TO DO – From the line containing "The height and" down to the final line of the entries below, quote every line verbatim. Exclude pictures.

INFORMATION GIVEN –
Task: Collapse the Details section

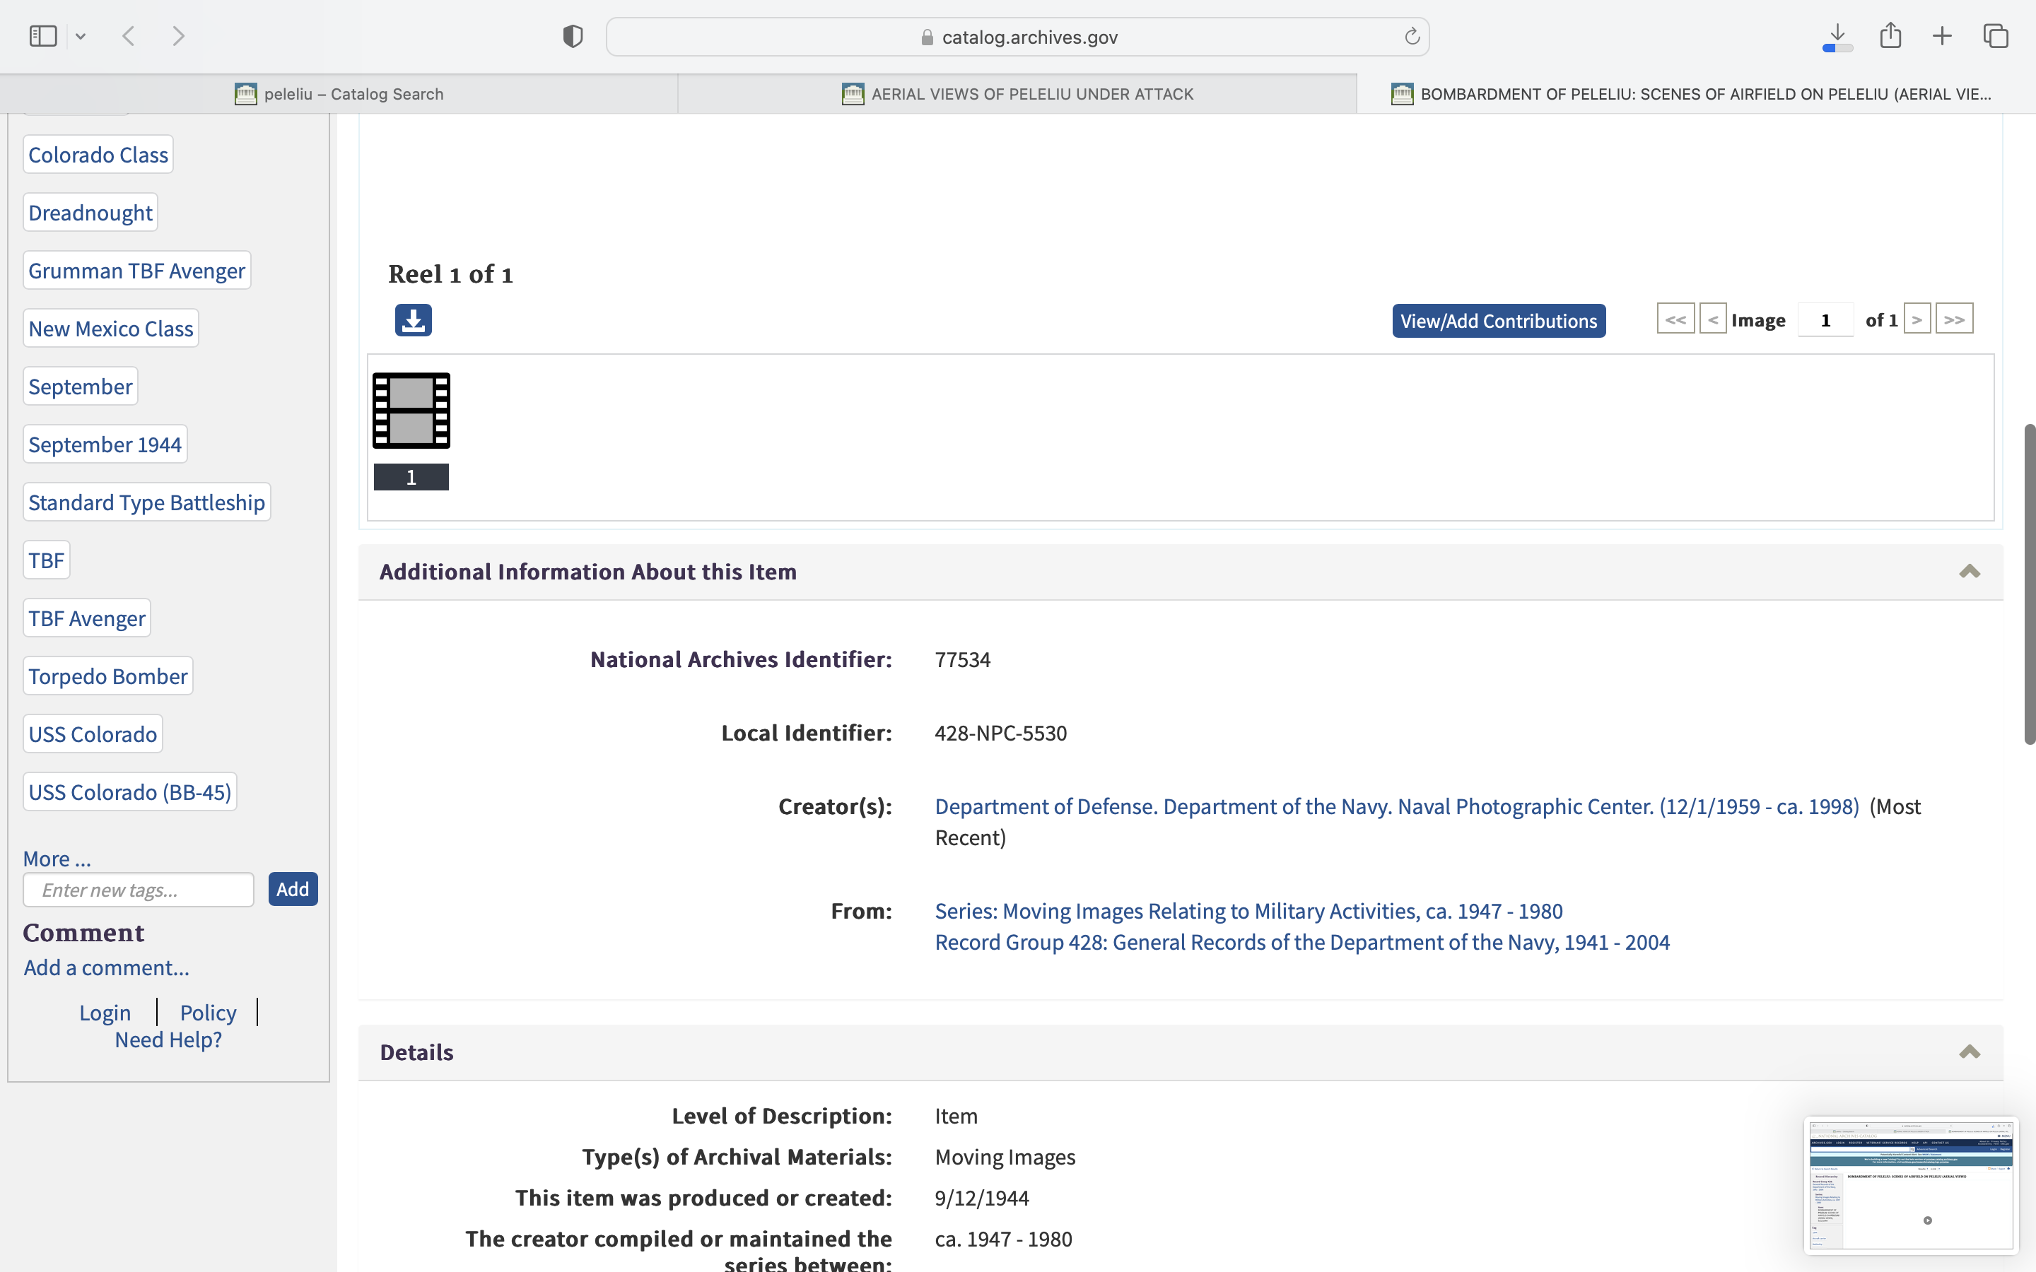Action: tap(1969, 1052)
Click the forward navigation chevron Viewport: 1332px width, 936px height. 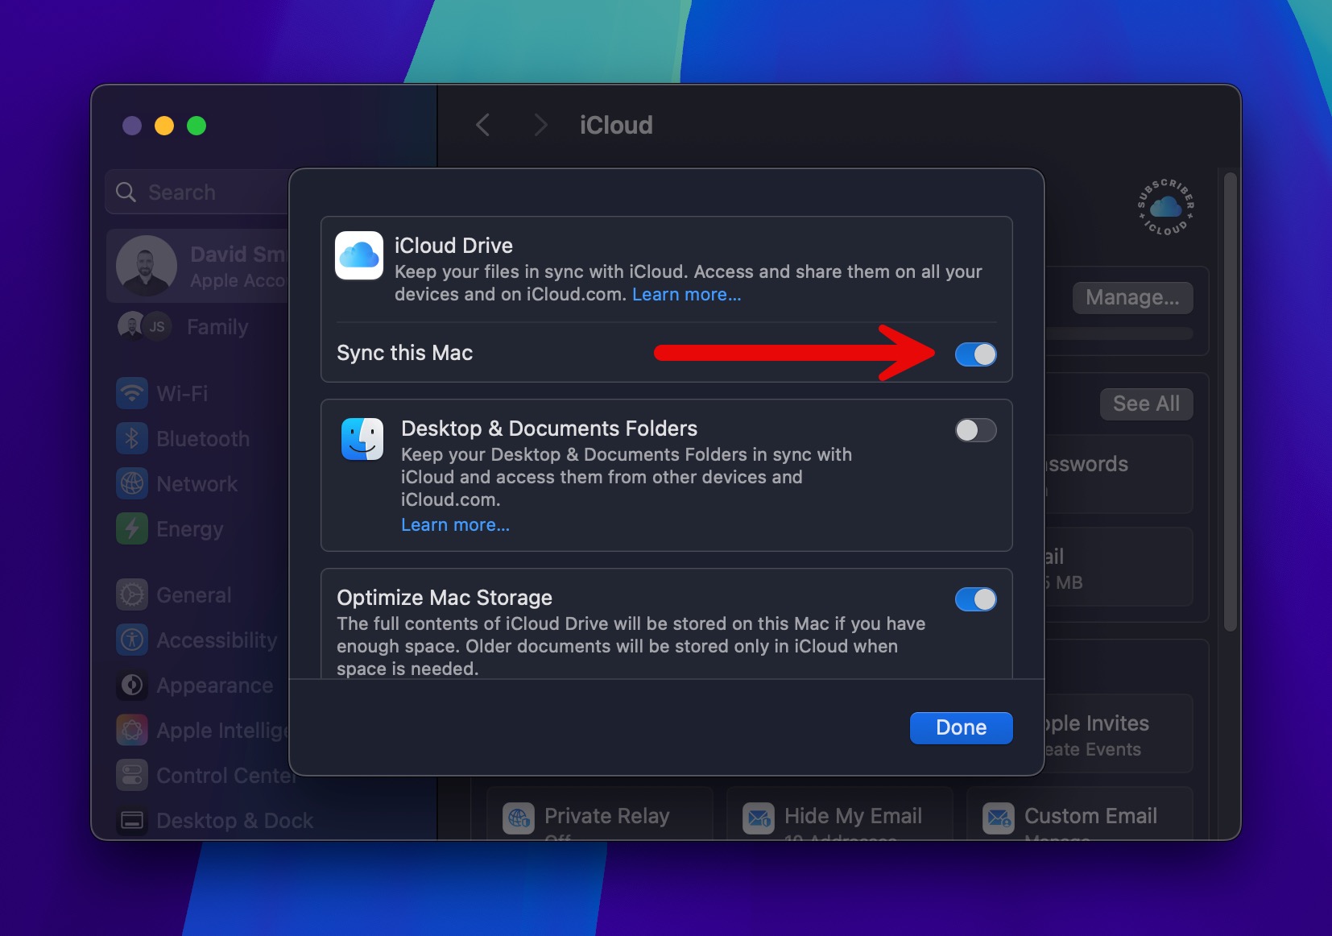point(540,124)
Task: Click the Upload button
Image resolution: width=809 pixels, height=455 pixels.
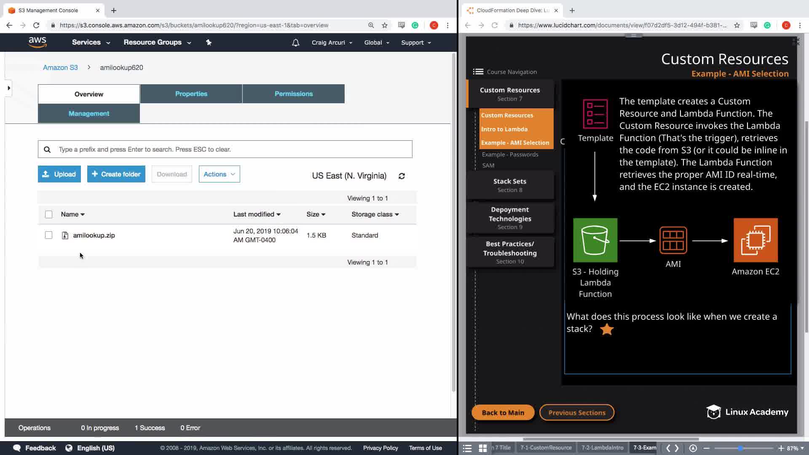Action: tap(59, 174)
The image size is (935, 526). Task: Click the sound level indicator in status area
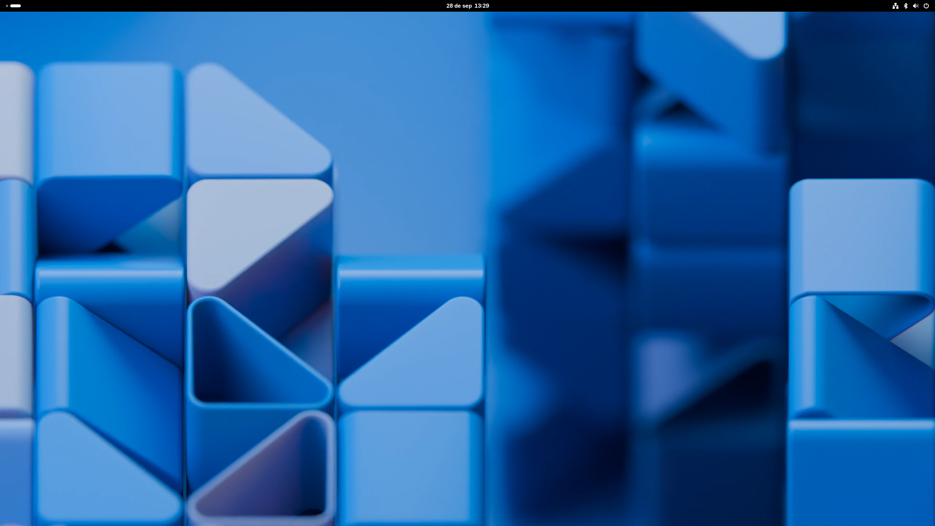(916, 6)
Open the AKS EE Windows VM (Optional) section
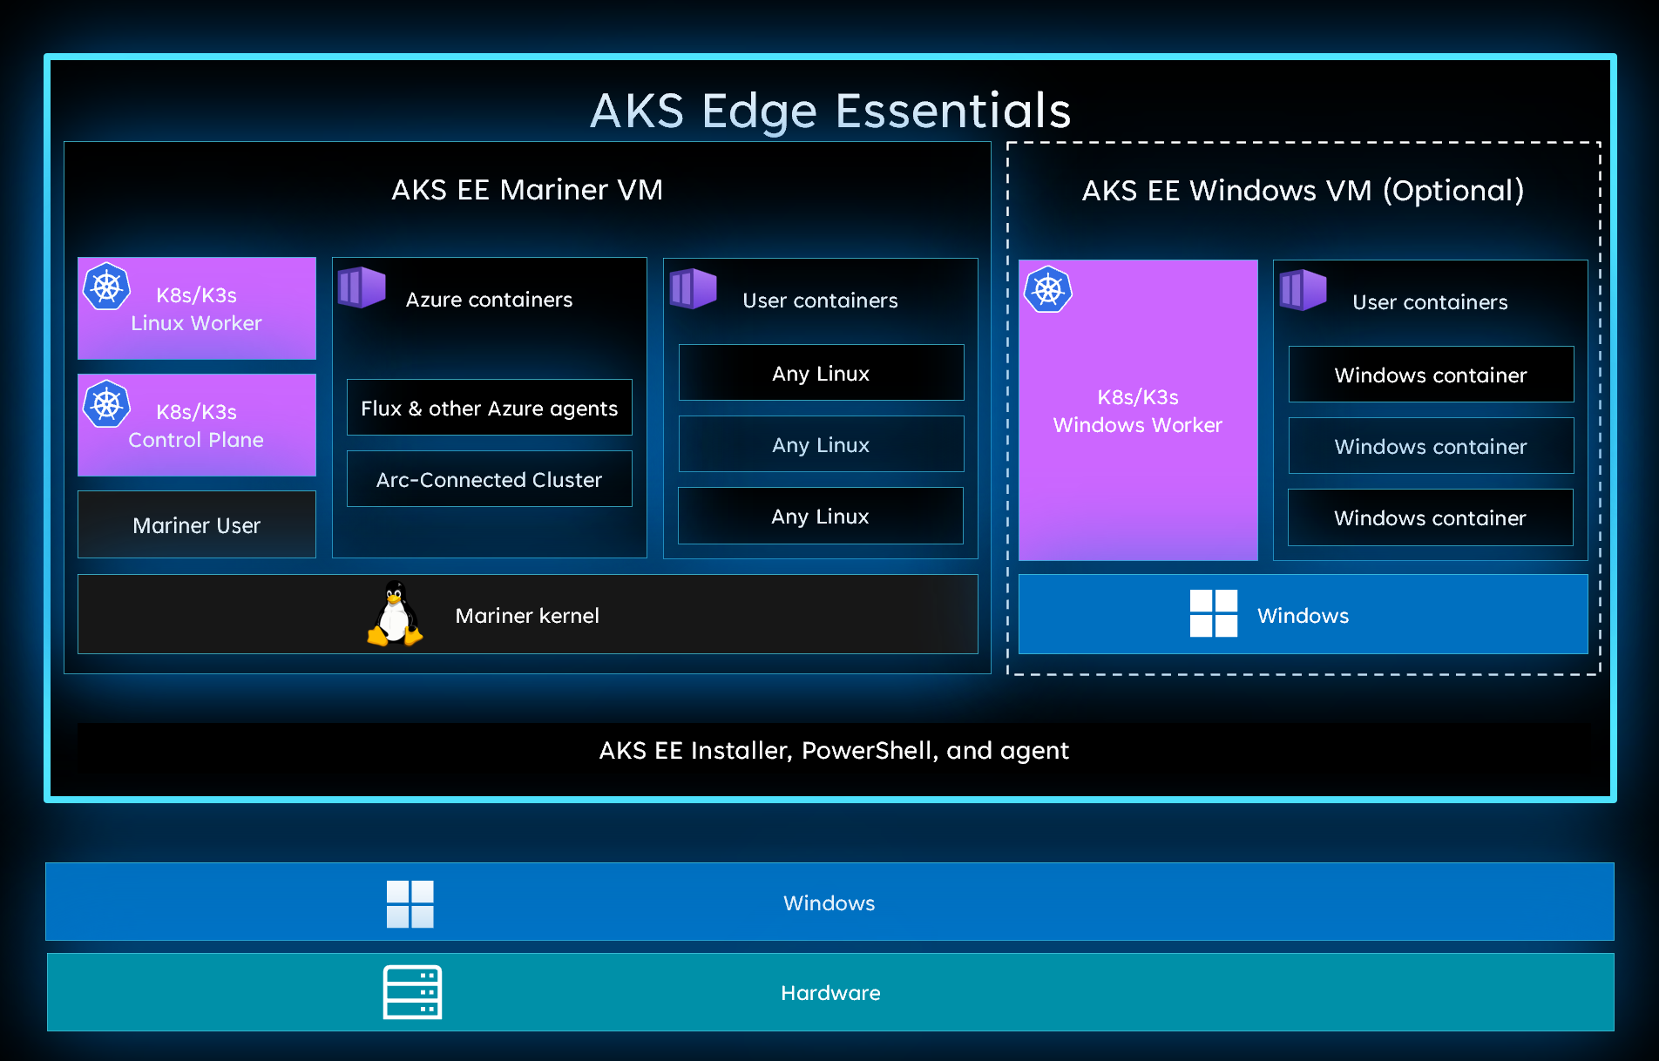1659x1061 pixels. click(x=1303, y=190)
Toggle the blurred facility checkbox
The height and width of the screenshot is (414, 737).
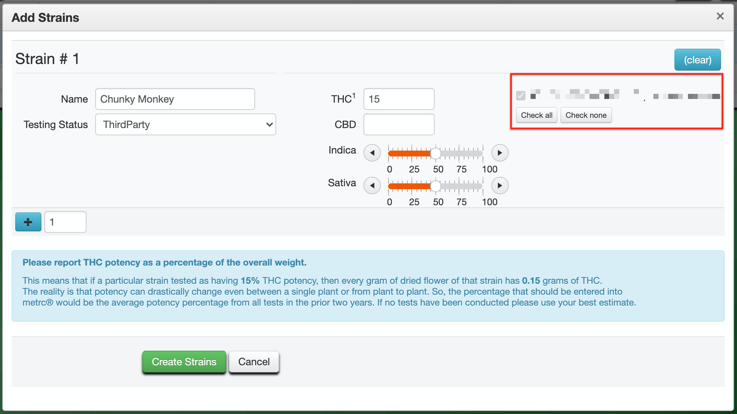click(x=521, y=96)
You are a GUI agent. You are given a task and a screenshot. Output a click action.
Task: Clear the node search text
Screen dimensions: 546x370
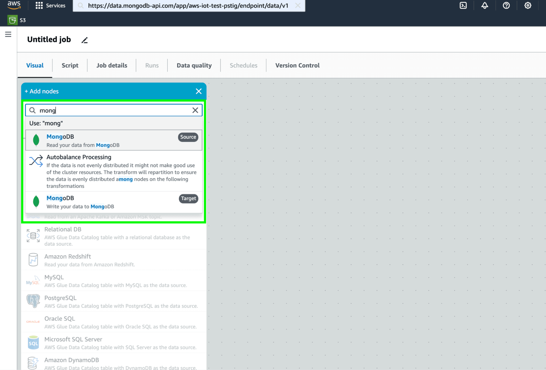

SOLUTION –
The height and width of the screenshot is (414, 737).
click(x=521, y=96)
You are a GUI agent. You are given a task and a screenshot. Output a click action.
Task: Clear the node search text
Screen dimensions: 546x370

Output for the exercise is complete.